TASK PROMPT:
Reproduce every line of the records below verbatim.

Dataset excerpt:
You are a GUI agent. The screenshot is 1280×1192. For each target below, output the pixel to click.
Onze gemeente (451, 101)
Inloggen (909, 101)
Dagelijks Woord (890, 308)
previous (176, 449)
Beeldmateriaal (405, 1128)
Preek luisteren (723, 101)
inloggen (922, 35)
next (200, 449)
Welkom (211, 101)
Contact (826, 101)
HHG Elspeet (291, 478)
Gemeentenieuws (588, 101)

EXPECTED OUTPUT:
You are a GUI agent. The screenshot is 1280×1192. For each target below, output the pixel to click.
Onze gemeente (451, 101)
Inloggen (909, 101)
Dagelijks Woord (890, 308)
previous (176, 449)
Beeldmateriaal (405, 1128)
Preek luisteren (723, 101)
inloggen (922, 35)
next (200, 449)
Welkom (211, 101)
Contact (826, 101)
HHG Elspeet (291, 478)
Gemeentenieuws (588, 101)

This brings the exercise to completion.